[SUPPLIED RECORDS]
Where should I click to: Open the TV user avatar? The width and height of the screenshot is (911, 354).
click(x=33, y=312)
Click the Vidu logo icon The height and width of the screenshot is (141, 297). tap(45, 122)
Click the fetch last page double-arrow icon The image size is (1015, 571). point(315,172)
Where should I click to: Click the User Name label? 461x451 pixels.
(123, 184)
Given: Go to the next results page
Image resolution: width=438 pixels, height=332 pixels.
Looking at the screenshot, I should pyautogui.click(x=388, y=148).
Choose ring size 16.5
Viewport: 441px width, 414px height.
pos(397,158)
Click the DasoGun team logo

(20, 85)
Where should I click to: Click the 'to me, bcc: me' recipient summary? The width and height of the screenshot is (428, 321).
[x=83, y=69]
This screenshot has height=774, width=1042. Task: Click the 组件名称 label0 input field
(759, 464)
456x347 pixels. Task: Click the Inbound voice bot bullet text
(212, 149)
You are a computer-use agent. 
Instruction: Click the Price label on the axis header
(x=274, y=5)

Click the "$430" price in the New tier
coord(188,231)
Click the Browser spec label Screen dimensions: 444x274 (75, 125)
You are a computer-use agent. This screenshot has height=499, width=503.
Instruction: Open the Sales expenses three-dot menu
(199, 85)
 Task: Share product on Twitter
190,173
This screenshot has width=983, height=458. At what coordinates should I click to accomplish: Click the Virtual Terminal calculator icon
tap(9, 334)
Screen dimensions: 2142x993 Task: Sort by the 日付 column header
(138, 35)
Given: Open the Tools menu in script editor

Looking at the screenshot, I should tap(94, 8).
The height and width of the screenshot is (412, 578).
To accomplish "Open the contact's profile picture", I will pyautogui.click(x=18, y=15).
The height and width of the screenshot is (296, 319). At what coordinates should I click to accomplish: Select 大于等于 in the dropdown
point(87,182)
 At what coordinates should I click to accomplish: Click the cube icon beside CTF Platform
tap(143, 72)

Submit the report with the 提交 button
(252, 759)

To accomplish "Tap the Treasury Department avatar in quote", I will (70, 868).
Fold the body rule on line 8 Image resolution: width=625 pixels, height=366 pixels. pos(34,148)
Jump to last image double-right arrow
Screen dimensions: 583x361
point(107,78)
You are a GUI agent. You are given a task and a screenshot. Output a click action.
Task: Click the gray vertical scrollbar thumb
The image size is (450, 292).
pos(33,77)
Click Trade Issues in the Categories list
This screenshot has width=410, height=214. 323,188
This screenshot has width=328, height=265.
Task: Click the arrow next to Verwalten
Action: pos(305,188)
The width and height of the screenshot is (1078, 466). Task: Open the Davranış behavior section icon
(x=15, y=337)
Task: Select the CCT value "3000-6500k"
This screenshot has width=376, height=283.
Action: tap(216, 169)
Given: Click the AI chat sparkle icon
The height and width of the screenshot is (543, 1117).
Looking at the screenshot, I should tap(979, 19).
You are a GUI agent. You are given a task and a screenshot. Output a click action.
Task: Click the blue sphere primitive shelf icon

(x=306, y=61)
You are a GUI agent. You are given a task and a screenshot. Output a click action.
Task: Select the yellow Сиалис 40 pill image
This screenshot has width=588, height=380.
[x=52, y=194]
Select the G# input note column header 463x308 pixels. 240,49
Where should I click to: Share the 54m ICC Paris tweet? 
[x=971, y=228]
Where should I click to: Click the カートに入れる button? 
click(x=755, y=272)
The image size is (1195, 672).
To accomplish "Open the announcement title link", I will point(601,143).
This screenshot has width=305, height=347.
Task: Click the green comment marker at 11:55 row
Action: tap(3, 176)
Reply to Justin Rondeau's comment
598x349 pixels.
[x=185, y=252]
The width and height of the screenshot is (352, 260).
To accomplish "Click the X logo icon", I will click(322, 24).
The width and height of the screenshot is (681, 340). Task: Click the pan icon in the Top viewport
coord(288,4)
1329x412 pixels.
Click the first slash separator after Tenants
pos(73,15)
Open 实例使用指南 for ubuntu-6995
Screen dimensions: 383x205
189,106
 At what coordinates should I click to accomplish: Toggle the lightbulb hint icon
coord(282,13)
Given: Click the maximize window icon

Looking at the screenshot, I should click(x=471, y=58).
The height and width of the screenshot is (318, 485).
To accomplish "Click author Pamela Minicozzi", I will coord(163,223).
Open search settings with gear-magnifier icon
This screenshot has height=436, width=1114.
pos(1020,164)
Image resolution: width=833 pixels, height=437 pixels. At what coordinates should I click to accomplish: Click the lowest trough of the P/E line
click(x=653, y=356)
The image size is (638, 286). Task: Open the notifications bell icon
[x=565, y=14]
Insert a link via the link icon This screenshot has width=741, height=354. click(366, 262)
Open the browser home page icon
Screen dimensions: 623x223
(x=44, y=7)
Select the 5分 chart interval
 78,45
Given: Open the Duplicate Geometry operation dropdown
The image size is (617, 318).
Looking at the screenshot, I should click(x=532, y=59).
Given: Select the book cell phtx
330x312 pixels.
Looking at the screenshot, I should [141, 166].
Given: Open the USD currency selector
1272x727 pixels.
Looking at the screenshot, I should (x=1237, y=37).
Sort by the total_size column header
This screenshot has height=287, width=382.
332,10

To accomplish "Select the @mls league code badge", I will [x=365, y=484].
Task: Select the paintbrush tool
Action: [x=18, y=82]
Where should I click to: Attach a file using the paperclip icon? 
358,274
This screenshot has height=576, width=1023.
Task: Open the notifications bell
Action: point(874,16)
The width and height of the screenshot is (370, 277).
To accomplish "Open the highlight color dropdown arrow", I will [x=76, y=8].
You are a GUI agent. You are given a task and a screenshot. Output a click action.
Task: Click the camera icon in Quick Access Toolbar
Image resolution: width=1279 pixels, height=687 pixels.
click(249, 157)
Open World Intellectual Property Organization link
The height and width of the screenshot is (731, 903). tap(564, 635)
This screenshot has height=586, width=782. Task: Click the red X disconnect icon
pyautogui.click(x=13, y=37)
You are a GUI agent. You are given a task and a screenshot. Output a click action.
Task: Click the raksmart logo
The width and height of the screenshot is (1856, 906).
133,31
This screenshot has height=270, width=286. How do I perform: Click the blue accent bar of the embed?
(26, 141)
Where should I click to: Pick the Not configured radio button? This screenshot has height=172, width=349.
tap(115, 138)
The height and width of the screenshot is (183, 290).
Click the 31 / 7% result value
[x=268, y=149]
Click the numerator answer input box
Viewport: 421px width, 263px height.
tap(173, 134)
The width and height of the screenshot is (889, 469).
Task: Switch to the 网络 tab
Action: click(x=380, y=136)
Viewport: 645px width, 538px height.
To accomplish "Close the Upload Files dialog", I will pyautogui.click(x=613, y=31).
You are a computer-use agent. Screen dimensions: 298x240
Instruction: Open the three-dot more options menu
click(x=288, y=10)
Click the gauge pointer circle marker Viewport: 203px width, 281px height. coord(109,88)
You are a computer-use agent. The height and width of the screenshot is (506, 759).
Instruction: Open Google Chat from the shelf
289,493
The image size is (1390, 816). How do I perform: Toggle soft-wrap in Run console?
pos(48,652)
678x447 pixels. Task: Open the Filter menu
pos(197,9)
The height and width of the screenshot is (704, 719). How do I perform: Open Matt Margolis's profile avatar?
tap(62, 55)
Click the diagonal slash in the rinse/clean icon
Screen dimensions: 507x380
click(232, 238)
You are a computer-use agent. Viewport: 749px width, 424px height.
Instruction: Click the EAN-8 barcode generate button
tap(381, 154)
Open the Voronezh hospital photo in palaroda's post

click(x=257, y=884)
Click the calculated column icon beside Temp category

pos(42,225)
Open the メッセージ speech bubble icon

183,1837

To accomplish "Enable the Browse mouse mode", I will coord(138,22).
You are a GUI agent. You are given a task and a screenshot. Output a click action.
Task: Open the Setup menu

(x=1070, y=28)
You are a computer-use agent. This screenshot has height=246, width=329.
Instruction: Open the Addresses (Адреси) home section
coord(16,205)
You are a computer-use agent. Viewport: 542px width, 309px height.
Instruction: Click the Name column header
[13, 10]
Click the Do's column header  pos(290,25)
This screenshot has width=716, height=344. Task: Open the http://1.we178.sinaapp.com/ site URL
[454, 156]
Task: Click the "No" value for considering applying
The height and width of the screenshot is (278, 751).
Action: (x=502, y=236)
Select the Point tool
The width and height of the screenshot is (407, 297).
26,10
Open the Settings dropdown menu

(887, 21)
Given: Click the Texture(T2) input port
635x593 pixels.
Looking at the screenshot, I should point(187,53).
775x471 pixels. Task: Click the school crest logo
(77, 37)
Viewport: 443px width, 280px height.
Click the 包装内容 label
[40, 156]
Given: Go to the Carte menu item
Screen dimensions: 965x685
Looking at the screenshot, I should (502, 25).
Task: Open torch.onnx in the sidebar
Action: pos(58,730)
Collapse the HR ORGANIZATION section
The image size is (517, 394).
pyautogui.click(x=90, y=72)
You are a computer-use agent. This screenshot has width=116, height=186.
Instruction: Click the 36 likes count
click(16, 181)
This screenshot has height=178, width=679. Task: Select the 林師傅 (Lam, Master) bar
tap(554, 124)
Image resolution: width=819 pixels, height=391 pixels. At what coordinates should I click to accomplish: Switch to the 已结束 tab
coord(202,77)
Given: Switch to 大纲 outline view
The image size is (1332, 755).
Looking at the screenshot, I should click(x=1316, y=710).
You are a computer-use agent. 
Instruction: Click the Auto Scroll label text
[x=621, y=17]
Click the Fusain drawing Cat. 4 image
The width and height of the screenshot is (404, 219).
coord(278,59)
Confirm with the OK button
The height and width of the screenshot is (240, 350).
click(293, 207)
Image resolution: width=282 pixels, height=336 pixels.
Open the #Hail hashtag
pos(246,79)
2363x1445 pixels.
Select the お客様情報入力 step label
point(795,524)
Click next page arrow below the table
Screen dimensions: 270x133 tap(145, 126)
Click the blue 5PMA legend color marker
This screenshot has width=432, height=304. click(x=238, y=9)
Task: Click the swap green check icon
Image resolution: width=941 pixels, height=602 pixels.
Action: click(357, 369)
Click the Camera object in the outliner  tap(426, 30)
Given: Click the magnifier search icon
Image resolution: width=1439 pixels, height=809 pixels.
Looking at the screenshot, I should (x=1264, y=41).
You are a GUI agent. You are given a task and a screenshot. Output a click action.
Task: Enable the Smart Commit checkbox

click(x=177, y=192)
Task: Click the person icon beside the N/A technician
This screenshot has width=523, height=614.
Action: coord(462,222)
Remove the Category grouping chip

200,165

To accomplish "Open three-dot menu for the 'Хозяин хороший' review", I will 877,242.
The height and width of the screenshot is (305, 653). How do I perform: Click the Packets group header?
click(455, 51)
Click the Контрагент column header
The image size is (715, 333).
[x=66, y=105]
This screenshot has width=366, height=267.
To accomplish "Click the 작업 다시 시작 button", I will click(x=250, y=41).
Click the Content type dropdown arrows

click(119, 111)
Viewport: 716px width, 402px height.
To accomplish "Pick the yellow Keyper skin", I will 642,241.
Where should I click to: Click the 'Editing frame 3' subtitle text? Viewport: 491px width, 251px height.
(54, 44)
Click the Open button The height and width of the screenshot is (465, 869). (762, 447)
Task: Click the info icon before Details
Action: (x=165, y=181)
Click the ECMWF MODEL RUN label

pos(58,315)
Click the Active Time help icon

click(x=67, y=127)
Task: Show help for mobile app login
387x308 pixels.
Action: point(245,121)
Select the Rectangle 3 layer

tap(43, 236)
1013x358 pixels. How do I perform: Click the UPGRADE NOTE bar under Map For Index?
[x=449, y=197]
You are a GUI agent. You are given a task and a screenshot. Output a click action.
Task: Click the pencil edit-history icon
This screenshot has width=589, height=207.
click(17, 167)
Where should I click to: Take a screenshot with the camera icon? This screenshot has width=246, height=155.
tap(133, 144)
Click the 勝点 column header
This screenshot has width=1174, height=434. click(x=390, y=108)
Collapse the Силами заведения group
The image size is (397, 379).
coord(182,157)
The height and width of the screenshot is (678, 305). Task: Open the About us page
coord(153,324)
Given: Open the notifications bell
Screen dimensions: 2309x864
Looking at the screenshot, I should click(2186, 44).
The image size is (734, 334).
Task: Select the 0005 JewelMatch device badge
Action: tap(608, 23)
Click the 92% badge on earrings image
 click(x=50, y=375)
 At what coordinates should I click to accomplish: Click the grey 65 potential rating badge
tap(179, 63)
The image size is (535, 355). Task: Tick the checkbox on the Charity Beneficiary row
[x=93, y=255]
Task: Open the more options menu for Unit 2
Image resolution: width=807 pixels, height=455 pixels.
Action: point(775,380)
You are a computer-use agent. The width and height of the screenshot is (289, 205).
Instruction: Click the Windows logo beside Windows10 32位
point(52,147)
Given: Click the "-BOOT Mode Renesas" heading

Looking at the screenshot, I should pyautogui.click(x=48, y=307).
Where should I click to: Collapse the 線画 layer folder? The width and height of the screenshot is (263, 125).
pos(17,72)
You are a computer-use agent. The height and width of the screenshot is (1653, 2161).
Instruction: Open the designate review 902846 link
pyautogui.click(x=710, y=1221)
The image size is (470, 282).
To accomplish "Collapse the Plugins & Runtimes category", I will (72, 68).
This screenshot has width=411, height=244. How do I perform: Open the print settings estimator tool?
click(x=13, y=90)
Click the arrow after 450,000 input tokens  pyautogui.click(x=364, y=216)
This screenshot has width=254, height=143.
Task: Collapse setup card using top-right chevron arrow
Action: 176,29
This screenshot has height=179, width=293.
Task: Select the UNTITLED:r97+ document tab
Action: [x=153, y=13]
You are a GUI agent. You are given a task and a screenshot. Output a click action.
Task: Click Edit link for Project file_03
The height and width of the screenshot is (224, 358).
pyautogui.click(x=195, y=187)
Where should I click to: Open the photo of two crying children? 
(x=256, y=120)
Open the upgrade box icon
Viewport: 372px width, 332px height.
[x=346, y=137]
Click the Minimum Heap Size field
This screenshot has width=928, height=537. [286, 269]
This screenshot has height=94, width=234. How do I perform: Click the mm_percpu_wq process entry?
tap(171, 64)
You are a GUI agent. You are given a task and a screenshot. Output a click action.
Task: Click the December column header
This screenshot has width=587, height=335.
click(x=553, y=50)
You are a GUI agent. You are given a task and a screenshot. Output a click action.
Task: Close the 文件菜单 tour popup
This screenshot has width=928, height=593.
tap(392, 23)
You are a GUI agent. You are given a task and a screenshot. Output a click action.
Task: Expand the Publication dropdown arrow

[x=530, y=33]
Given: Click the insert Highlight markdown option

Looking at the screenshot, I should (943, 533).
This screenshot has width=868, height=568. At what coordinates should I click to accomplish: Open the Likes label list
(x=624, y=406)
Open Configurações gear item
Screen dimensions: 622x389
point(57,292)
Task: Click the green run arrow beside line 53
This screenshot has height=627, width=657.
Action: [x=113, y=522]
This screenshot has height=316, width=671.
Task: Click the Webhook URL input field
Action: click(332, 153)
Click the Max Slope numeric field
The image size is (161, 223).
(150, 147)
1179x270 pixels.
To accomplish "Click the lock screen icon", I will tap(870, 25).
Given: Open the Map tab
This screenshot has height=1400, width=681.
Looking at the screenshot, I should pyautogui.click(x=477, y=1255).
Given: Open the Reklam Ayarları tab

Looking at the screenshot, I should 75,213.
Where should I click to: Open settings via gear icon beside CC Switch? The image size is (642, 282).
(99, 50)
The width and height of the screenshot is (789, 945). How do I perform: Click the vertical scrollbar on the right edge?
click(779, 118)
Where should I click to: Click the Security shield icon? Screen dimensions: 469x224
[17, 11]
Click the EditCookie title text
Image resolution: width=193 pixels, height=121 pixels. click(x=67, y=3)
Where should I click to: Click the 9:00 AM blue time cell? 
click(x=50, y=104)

[DIRECTIONS] Each line above that contains "magnifier" must be copied out.

[RESPONSE TO THE EXERCISE]
Open search settings with gear-magnifier icon
Given: Click the magnifier search icon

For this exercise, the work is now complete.